Georgetown Humanities Institute Postdoctoral Fellow

Program

ACLS Emerging Voices Fellowships program

Host

Georgetown University

PhD Field of Study

PhD, Classics, Stanford University

Dissertation Abstract

"The Malarial Landscapes of Roman Central Italy: An Archaeological Study of Disease Exposure"

This dissertation presents a study of malaria’s ancient epidemiology in Roman central Italy. Wherever prevalent, malaria invariably increases mortality and morbidity rates and depresses economic growth. It also engenders and reinforces socio-political inequalities. An ever-growing wealth of evidence makes clear that this disease was present across the ancient Mediterranean, particularly in Roman Italy. And yet little work has been done regarding malaria’s impact on and interaction with Romans and Roman society overall.
Our understanding of malaria’s historical significance is constrained by the presumed inability of the current evidence to specify where and to what degree the disease was present. In this dissertation I address this evidentiary constraint by reconceptualizing the focus of research.
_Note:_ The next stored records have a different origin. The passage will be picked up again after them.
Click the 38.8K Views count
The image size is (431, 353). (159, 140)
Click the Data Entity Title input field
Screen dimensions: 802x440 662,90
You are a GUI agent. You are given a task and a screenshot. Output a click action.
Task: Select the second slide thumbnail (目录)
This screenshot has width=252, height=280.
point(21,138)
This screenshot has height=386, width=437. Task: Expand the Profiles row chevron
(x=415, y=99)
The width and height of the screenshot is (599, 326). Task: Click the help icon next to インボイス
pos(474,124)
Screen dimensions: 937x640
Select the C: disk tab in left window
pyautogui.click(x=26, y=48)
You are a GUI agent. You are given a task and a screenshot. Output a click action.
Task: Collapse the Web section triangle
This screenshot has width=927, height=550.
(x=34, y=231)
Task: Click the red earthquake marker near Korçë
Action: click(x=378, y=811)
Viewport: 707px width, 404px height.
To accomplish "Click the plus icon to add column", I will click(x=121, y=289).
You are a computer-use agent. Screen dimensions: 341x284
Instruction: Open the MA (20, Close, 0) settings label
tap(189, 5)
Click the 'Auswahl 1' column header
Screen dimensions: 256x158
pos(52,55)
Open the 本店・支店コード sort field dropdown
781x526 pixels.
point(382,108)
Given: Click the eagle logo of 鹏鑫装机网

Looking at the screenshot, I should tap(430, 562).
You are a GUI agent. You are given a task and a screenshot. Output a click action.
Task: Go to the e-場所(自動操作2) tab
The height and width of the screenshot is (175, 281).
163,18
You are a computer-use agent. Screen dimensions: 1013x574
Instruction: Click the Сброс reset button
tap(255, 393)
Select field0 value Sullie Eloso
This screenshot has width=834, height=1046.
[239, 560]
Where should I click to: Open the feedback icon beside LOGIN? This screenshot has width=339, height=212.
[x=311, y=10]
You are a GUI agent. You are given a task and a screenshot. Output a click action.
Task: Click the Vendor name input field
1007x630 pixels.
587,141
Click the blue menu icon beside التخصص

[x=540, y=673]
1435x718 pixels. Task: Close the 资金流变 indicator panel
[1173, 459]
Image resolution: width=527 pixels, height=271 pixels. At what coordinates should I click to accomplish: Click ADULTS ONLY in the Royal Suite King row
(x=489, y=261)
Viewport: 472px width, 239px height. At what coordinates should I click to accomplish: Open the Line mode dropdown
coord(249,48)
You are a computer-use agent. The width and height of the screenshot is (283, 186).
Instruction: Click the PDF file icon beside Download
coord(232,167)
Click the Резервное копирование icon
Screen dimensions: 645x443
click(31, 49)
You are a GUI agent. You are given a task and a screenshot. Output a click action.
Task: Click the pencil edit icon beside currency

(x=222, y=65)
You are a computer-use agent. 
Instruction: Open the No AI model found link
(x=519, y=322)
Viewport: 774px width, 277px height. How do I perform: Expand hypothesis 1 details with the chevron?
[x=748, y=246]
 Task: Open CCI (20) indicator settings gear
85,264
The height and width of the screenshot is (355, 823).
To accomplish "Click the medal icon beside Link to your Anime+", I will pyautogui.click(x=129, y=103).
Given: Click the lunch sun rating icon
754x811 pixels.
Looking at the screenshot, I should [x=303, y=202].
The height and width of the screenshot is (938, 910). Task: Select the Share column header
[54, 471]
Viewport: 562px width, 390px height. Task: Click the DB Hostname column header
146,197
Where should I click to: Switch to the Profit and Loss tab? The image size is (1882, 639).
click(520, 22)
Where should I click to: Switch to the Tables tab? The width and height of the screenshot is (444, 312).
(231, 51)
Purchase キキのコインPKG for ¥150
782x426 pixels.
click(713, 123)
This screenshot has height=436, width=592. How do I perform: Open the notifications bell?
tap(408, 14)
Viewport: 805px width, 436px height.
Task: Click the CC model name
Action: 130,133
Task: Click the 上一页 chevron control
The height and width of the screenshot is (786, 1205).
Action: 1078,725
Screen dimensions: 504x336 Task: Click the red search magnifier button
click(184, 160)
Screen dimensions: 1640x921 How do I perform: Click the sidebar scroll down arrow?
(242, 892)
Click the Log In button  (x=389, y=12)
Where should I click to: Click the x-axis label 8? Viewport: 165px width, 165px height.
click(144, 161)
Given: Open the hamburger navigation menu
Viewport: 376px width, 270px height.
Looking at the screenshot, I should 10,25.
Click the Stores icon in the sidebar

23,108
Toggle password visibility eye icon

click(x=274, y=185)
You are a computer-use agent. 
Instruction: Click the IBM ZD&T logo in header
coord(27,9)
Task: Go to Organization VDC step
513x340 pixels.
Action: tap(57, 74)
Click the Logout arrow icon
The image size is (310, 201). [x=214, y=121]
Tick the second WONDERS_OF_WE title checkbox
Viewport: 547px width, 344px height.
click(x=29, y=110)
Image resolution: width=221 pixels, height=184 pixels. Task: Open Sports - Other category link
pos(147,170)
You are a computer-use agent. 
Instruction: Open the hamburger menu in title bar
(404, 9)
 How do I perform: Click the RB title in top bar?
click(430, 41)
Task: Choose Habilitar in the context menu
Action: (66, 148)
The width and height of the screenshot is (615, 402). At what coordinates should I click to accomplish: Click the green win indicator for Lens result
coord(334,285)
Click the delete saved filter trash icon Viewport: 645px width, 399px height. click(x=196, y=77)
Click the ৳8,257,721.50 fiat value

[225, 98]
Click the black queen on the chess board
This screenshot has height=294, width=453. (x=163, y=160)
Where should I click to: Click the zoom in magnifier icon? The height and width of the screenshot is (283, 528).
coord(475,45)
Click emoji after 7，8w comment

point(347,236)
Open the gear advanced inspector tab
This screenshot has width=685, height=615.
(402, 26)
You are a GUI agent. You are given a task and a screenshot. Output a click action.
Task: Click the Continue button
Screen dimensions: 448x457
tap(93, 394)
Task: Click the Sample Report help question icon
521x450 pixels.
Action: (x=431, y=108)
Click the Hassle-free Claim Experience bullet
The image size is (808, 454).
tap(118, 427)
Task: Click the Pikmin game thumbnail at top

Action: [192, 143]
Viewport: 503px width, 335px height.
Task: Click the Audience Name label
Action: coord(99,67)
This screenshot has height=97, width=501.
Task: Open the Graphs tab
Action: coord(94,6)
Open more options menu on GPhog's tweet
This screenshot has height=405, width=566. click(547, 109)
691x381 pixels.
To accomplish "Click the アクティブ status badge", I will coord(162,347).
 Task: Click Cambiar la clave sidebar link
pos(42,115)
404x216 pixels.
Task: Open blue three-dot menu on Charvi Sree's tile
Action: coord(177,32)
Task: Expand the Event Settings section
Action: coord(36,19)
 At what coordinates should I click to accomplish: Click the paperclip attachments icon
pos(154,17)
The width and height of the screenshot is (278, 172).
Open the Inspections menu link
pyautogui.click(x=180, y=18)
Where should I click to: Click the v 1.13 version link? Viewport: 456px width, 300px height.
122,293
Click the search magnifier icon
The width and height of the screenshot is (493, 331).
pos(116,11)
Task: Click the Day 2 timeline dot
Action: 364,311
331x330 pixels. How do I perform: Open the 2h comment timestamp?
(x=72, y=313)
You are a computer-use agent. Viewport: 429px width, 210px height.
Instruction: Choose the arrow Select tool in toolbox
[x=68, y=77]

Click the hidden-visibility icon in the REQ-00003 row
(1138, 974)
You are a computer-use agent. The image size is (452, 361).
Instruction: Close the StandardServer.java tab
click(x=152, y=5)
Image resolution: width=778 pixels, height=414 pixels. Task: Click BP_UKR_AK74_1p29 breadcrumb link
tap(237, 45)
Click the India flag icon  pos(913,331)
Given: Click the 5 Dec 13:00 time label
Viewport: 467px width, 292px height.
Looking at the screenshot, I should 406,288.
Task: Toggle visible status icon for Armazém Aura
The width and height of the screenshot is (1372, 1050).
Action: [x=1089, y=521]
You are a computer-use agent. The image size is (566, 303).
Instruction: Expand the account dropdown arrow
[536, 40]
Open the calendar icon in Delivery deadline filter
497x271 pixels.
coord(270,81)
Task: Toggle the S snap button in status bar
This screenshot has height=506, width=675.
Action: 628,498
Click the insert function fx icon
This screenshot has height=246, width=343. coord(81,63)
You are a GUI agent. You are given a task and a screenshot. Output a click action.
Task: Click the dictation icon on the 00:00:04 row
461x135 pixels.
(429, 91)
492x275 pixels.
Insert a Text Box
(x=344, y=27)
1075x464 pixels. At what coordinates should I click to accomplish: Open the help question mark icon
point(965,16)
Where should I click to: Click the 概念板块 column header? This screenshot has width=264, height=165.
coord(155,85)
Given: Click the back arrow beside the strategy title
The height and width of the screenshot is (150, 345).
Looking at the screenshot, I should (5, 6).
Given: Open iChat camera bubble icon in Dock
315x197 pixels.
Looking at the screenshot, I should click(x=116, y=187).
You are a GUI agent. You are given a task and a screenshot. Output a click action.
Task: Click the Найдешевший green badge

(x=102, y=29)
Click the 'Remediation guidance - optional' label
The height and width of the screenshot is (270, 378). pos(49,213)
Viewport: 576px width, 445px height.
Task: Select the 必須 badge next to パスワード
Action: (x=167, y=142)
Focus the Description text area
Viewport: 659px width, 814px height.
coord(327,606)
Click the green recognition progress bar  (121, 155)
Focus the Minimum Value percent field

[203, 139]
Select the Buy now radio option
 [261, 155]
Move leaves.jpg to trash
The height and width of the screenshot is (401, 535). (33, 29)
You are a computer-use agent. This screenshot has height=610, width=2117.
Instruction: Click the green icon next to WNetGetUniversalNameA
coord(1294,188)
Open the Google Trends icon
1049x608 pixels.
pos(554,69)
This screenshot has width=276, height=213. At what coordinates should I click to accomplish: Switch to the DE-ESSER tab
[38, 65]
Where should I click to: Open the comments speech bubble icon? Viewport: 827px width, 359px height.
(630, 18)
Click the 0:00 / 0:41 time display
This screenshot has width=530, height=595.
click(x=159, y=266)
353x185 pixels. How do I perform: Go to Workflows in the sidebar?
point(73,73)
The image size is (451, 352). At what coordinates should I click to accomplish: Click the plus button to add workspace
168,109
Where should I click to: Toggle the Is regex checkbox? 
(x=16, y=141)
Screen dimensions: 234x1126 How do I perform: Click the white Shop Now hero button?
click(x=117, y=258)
I take the starting position that, not unlike today, malaria in ancient Rome was most likely a normal part of daily life, an infectious disease caught up in everyday rhythms. In other words, I consider both the context of the disease and the disease as context. To do this, I combine spatial epidemiological theories and methods with close analysis of paleo-environmental data, ancient texts, and material remains to learn how the environment, human practices, and artifacts bounded malaria’s distribution, affected its prevalence, and ultimately exposed people in the past to this disease. In this way, I build a model of ancient malaria transmission risk. Major emphasis is placed on the unfolding entanglement between malaria and Roman villa estates located within central
Italy between 200 BCE and 500 CE.
In Chapter One, all current evidence for malaria in the ancient Roman world is categorized according to the ability of each to support a malaria identification. Chapter Two outlines the theoretical framework and method, central to which is the idea that landscapes of disease and disease exposures therein are the emergent outcome of the interdependent activity between the social world of humans and the material world of living and non-living things. In Chapter Three, GIS software is used to create suitability maps of relative malaria transmission risk in Roman central Italy. These maps reflect temperature’s effect on the development and activity of mosquitoes and malaria parasites. In Chapter Four, the risk maps created in the previous chapter are juxtaposed with a geodatabase of 501 central Italian villa estates datable between 200 BCE and 500 CE. This juxtaposition discloses a tension that has not been satisfactorily considered in studies of Roman central Italy: growth and activity despite malaria’s concurrent presence and naturally high risk of transmission. This tension is reconciled in the final two chapters. Chapter Five explores the potential for villa estate agricultural practices to effectively control malaria transmission. Chapter Six explores how the artifacts of those practices impacted their effectiveness in terms of malaria control, as well as the ways in which these artifacts themselves promoted malaria exposure as they fell into disrepair and dilapidated.
This dissertation reveals that the Romans, although unaware of malaria’s etiology, very likely incidentally reduced the risk of its transmission by embracing intensive farming practices, attentive local reclamation, and the employment of artifacts that curtailed substantive contact between susceptible human hosts and infected mosquito vectors. At the same time, this dissertation indicates that malaria’s entrenchment within Italy, lasting until its elimination in the middle 20th century, was in part a consequence of the breakdown of those very same artifacts and practices that, for a time, curtailed its transmission.